Claude Skills work across Claude apps, Claude Code, and the API. On claude.ai you need a paid plan with code execution turned on to use custom skills. Inside Claude Code, skills are just files in a folder, so there is no upload step at all.
One honest caveat so I am not overselling this. Your skill files are portable, but installing a skill on a new surface still takes a step. Moving a skill from your laptop to claude.ai means uploading it there, and the API has its own setup too. The files themselves travel anywhere, while the install happens per place. That is still a far better spot than a GPT that travels nowhere at all.
The reason this matters comes down to where you put your time. Hours spent tuning a custom GPT are locked to one platform forever. Hours spent on a skill build an asset you keep even if you change tools next year. For a casual user that gap is invisible, but for anyone running a business on these workflows, it adds up fast.
Your Skill Learns. A GPT Never Will.
This is the feature that quietly sold me. When Claude makes a mistake mid-task, I correct it once, and it can patch the skill file so the same mistake never happens again. The skill gets sharper the more I use it.
Here is a real example. My blog skill kept slipping the wrong dash into drafts, which I never use. Instead of fixing every draft by hand, I told Claude to add a rule banning them to the skill file itself. Every blog post since has come out clean, because the correction lives in the skill, not in my memory.
A custom GPT is static. You set it up, and it stays exactly as configured until you go back into the builder and manually edit it. There is no learning loop unless you do the work yourself every time.
If you want to see how far this goes, I built a system that updates my skills automatically after every workflow. I broke down that whole setup in my guide on Claude Code autoresearch.
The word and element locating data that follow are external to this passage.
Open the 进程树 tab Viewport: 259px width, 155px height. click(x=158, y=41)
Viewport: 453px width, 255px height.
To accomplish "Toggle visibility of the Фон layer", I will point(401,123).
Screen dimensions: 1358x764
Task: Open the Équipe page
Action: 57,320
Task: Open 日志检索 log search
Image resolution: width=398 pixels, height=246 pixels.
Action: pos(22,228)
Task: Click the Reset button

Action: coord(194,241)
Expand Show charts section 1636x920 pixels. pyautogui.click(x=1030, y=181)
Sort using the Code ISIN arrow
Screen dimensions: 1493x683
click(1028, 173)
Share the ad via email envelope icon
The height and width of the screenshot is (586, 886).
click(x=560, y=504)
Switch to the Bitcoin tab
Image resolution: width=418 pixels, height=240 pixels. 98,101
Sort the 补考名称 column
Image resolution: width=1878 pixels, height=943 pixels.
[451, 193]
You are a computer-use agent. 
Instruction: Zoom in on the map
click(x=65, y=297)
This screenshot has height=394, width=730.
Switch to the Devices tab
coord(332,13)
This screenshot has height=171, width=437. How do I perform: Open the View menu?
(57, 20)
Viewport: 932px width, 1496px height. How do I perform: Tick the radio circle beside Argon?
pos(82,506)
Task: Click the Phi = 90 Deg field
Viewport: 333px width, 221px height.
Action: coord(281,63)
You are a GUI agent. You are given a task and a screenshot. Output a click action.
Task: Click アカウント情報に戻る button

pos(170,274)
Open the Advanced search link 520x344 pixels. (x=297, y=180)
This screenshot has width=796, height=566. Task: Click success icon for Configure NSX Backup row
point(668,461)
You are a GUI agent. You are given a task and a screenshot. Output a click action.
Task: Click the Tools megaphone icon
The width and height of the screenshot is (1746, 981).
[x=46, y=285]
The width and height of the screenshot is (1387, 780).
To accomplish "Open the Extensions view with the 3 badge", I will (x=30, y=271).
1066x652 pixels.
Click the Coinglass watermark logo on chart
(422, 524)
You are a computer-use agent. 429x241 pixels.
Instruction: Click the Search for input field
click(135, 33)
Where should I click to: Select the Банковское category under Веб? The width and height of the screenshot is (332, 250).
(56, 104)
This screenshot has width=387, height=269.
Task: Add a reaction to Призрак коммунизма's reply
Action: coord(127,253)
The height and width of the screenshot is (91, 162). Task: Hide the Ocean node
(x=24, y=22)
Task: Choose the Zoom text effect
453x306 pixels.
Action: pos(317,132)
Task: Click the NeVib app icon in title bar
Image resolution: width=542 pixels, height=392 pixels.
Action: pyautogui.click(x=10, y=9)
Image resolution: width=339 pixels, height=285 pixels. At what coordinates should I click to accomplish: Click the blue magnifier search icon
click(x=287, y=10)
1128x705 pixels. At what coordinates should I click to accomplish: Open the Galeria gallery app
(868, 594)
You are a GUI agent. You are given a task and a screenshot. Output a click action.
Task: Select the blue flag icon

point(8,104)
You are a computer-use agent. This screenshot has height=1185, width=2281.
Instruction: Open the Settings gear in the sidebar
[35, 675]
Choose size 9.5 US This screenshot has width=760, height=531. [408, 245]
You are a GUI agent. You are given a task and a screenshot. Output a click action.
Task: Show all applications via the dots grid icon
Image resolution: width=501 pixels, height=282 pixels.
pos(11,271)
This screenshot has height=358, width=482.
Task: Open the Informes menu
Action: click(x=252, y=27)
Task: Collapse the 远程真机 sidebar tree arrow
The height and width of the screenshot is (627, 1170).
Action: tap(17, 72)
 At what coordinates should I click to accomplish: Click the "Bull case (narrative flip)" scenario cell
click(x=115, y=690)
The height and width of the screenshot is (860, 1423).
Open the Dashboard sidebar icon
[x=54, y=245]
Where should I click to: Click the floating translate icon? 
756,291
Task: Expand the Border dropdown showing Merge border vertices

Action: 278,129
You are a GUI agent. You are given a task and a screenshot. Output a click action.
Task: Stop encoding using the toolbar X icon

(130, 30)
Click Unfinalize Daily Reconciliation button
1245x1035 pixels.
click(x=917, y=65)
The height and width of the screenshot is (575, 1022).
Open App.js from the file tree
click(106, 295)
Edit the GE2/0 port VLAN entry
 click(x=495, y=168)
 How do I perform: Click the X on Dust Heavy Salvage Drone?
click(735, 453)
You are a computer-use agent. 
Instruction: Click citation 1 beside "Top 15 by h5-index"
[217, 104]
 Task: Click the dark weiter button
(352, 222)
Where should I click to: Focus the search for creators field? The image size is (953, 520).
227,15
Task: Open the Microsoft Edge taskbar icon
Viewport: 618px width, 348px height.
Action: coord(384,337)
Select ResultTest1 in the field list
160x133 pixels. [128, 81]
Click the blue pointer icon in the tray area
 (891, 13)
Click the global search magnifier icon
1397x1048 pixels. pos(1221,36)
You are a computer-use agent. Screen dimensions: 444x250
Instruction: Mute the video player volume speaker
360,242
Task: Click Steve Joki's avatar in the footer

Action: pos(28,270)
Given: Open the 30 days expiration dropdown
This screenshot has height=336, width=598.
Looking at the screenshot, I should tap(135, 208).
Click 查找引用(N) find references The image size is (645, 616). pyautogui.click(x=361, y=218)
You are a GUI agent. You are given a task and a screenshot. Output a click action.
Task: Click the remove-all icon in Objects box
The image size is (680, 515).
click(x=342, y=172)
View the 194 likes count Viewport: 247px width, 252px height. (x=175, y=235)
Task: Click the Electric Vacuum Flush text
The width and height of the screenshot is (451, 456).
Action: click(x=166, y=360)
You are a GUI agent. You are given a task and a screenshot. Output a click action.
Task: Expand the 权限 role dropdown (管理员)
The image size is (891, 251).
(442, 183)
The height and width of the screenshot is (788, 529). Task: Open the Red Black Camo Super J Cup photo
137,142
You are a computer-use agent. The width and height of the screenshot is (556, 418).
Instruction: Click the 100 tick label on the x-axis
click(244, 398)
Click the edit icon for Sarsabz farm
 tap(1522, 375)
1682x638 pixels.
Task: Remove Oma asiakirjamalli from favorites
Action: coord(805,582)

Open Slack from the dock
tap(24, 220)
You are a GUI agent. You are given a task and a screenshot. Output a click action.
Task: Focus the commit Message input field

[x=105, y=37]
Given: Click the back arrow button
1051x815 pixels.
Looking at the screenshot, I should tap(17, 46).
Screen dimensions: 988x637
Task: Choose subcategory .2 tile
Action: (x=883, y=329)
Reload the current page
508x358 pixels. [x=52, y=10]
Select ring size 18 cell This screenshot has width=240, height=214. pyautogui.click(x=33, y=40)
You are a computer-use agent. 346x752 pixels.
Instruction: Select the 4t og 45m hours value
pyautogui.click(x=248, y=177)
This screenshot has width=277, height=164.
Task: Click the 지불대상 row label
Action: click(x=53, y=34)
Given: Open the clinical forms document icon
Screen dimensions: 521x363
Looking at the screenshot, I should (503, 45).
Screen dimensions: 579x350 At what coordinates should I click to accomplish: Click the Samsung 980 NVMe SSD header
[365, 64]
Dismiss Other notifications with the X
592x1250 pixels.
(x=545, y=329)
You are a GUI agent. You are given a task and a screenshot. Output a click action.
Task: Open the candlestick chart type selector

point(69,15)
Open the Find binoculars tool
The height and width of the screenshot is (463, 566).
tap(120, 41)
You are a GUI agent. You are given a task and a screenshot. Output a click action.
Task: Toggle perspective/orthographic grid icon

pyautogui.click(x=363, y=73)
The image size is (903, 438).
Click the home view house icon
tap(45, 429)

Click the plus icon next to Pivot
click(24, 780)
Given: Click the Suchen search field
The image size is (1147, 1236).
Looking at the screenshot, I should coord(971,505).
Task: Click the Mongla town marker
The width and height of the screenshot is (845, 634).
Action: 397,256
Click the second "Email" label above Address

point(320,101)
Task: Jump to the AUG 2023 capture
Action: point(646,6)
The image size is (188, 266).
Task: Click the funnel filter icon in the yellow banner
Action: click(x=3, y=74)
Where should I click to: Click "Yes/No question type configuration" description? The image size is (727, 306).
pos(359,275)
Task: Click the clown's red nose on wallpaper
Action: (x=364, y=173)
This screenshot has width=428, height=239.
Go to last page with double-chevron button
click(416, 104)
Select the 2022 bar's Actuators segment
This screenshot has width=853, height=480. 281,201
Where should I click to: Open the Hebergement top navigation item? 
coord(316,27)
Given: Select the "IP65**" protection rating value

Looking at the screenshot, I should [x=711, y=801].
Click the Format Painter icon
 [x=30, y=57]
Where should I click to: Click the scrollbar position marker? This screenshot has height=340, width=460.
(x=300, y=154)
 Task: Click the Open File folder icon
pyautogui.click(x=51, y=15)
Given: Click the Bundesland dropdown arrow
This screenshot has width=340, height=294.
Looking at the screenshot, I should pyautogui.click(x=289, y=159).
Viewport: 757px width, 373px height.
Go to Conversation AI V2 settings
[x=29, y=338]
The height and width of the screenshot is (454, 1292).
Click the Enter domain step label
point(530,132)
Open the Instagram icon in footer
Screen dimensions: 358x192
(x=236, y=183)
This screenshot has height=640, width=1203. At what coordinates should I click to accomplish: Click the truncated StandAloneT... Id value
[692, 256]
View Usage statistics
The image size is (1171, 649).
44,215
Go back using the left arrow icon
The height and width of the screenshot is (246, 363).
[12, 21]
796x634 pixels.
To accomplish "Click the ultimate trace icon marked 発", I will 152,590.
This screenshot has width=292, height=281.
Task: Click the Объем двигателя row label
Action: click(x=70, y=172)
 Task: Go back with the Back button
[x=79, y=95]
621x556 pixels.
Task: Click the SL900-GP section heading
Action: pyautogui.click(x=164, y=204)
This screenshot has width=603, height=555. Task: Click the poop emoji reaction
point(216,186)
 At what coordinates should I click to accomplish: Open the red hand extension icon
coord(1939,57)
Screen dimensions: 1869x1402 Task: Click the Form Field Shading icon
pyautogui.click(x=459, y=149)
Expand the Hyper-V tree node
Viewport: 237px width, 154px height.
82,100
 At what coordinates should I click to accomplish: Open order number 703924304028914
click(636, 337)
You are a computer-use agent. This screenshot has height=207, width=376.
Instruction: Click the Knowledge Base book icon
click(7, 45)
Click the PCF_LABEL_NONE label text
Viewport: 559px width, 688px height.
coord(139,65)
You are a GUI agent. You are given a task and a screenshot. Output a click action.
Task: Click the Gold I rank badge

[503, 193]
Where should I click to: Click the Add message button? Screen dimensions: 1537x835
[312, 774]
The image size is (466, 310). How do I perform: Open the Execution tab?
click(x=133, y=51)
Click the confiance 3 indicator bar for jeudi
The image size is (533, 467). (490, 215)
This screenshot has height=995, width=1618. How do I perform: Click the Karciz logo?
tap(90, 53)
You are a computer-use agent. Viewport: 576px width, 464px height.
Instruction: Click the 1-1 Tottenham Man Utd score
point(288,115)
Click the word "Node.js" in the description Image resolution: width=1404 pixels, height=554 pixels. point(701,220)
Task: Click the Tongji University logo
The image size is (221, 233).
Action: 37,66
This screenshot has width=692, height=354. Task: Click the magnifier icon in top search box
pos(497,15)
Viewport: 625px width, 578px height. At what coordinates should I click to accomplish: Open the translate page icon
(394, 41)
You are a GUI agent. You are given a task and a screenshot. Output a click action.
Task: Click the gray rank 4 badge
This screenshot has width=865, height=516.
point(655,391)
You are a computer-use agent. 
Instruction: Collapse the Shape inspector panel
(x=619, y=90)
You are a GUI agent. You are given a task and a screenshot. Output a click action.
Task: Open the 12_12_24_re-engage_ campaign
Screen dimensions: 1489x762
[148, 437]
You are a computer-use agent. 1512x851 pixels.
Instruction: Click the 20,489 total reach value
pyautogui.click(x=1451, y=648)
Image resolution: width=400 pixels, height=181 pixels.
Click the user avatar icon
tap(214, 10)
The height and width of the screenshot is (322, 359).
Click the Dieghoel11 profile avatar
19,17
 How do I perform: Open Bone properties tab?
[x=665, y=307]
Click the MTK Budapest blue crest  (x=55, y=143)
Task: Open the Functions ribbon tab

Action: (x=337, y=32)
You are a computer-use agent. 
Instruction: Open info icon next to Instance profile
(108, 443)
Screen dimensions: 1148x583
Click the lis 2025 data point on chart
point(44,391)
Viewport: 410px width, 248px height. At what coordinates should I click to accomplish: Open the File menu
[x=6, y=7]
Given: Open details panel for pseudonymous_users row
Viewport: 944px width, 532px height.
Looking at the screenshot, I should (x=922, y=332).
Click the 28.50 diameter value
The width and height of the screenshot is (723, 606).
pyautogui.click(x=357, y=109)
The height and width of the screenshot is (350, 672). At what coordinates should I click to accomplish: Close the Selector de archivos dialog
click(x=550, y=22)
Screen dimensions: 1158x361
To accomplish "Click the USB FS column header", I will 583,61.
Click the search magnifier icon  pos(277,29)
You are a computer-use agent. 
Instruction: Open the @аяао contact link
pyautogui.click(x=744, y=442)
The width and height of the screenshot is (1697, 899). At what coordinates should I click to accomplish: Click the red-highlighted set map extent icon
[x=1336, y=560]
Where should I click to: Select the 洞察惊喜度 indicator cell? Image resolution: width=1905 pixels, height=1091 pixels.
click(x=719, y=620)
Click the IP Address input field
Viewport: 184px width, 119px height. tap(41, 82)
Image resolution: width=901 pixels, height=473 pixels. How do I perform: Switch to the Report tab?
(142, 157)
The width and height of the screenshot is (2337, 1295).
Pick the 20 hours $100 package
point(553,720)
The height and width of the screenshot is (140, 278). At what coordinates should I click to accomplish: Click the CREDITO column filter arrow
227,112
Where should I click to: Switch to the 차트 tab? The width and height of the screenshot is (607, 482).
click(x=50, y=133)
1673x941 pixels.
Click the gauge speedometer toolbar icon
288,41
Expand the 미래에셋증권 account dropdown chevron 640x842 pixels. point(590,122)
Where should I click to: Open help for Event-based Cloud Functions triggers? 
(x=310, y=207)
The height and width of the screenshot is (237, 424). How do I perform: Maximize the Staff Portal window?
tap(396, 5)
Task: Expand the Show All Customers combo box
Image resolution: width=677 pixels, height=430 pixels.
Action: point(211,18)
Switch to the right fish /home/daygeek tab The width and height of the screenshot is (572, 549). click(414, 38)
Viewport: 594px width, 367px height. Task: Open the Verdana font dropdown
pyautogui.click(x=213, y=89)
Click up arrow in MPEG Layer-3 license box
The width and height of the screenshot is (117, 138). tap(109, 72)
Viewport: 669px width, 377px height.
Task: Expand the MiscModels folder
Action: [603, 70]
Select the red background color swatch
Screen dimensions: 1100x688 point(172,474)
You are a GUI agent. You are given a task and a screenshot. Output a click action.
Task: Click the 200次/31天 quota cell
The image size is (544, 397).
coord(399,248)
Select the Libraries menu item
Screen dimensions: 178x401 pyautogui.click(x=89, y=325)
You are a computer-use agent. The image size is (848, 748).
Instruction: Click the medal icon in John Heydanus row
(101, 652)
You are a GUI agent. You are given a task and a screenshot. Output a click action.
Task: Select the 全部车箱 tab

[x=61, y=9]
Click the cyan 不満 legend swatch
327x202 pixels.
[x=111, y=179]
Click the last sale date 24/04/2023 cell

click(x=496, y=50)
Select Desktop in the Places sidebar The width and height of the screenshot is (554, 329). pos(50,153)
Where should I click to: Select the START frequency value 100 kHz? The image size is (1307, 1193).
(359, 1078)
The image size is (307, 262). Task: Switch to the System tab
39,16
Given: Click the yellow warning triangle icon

The Case for Sticking With a Custom GPT
I am not here to pretend GPTs are useless. If you live inside ChatGPT, never plan to leave, and want the simplest possible no-code builder, a custom GPT is genuinely easy to set up. The GPT Store also gives you instant distribution if you want strangers to use your creation.
If your only goal is a slightly customized chatbot for casual use, the portability question may not matter to you at all. For a quick refresher on the broader ChatGPT side, I compared the two main options in my post on Custom GPTs vs ChatGPT Projects.
But if you are building a real workflow you depend on for income, ownership stops being a nice-to-have. It becomes the whole point.
How to Actually Make the Switch
You do not need to be technical for any of this. I am a marketer, not a developer.
The lowest-friction way to start is to open Claude, brain-dump your process out loud, and ask it to turn that into a skill for you. That is it. You now have a markdown file you own forever. If you are coming from ChatGPT entirely, I walked through the migration in how to switch from ChatGPT to Claude.
From there, build one skill per task instead of one giant one. Keep them small and specific. If you want a head start, I packaged the exact skills I use to run my business into the AI Skills Stack, so you can install proven ones instead of starting from a blank file.
Ryan’s Final Thoughts
Custom GPTs are fine for casual use inside ChatGPT. Claude Skills are what you build when you want to actually own your AI workflow. The portability alone is reason enough, and the self-improvement is the part you will not want to give up once you have it. I switched because I got tired of building assets I could never take with me. If you are building for the long haul, the deed beats the lease every time.